Text segment:
•••

Social skills and children with special needs
Mastering social skills can be challenging for many children who have special needs. This can be the case if their difficulties lie within an intellectual disability, a language disorder, or autism.
In fact, a child who has language delays due to one of the three previously mentioned diagnoses may be slow to acquire the ability to name his feelings and needs. He will therefore have trouble making verbal requests and use his behavior and actions to express himself.
This is common in two-year-olds. At two years of age, children’s language skills are not developed enough to make it possible for them to communicate verbally with others. For this reason, aggressive behavior culminates.
In children who have special needs, aggressive behavior can persist and inevitably harm children’s relationships with others. Other children can complain about the behavior of children who have developmental delays and refuse to play with them.
Developmental delays and various diagnoses that are common during early childhood can also affect children’s emotional maturity. Waiting for their turn, sharing, following instructions, sharing instructions, reaching a compromise, and expressing empathy are examples of social skills that children may find especially difficult to manage.
How to help children who have special needs develop social skills?
As adults, understanding how behaviors which may seem less prosocial are the norm for children who have special needs will make it easier for us to feel empathy. We will therefore be less likely to be irritated by these behaviors.
That is precisely what children who have special needs require: empathy, consideration, and understanding. In contrast, a judgemental attitude, exasperation, or impatience may exacerbate their behavioral problems since they will feel as if no matter what they do (and ultimately who they are) it’s never enough or worthy of praise and appreciation. Children may become discouraged and lack the will to sustain their efforts. As a result, their problematic behaviors may worsen and negatively affect your relationship as well as group dynamics.
How to foster social skills with children who have special needs
1. Visual aids
For example, you may use simple illustrated scenes that represent daily life to break down the steps associated with appropriate behaviors. To help children learn to communicate with others, you could use the following illustrations:
- A child looking at another child.
- A child smiling at another child.
- A child moving towards another child.
- A child asking another child if he can play next to him.
- Two children playing side by side and smiling.
2. Concrete examples of what is expected of the children in your group
You could, for example, execute whatever it is you expect a child to do moments before asking him to do so. Encourage the child to reproduce your behavior, actions, or words, and congratulate him for his efforts or for succeeding.
3. Prosocial modelling
Whenever a child who has special needs witnesses another child demonstrating prosocial behavior, be sure to congratulate him, for example by saying, “Good job Gregory for offering to help Alicia.” In doing so, the child who has special needs will observe what is considered acceptable behavior and with time, he may learn to reproduce it.
4. Positive reinforcement
Every time you notice a child who has special needs adopting prosocial behavior, congratulate him and show him how proud you are. Everyone enjoys compliments. Positive reinforcement may motivate the child to continue to adopt this type of behavior.
In conclusion, keep in mind that delays are normal when it comes down to children who have special needs acquiring social skills. It is therefore highly likely that these children will not be at the same level as the children in your group who have no diagnosis. Simply adapt your expectations to the capacities and limits of those who have special needs. Recognize their progress and remember to be proud of your efforts too!

•••

Data below:
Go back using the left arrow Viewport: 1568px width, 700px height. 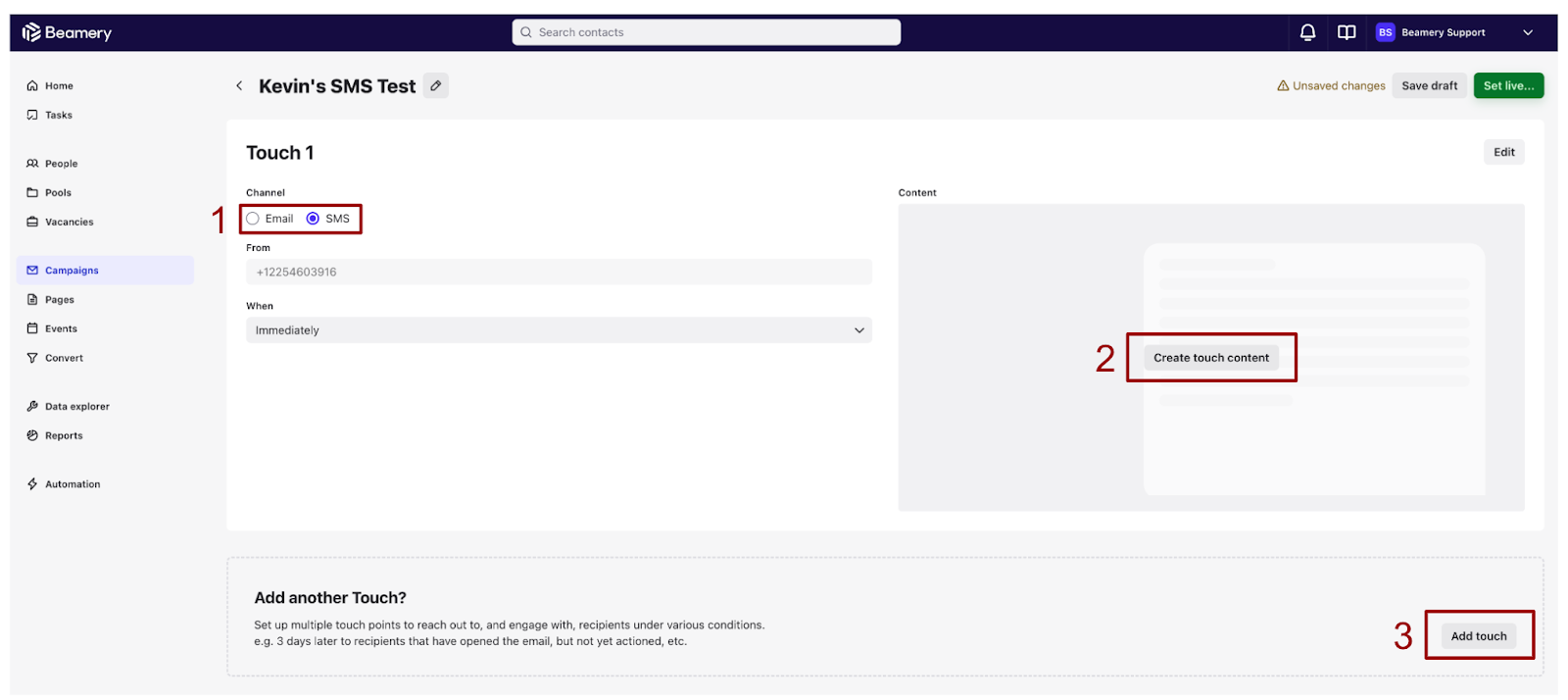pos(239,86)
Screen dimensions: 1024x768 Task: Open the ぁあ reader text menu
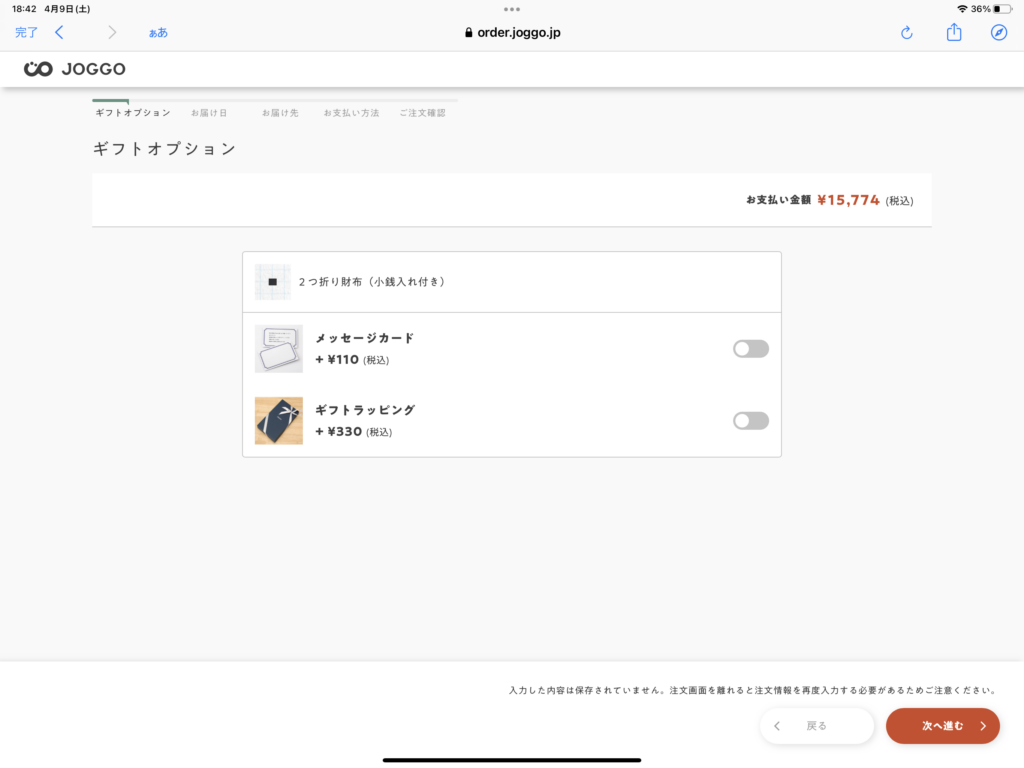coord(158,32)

•••

What this task involves: Reproduce the passage of the text on social skills in children with special needs word for word, starting at "3. Prosocial modelling" and ending at "to reproduce it.".

Task solution:
3. Prosocial modelling
Whenever a child who has special needs witnesses another child demonstrating prosocial behavior, be sure to congratulate him, for example by saying, “Good job Gregory for offering to help Alicia.” In doing so, the child who has special needs will observe what is considered acceptable behavior and with time, he may learn to reproduce it.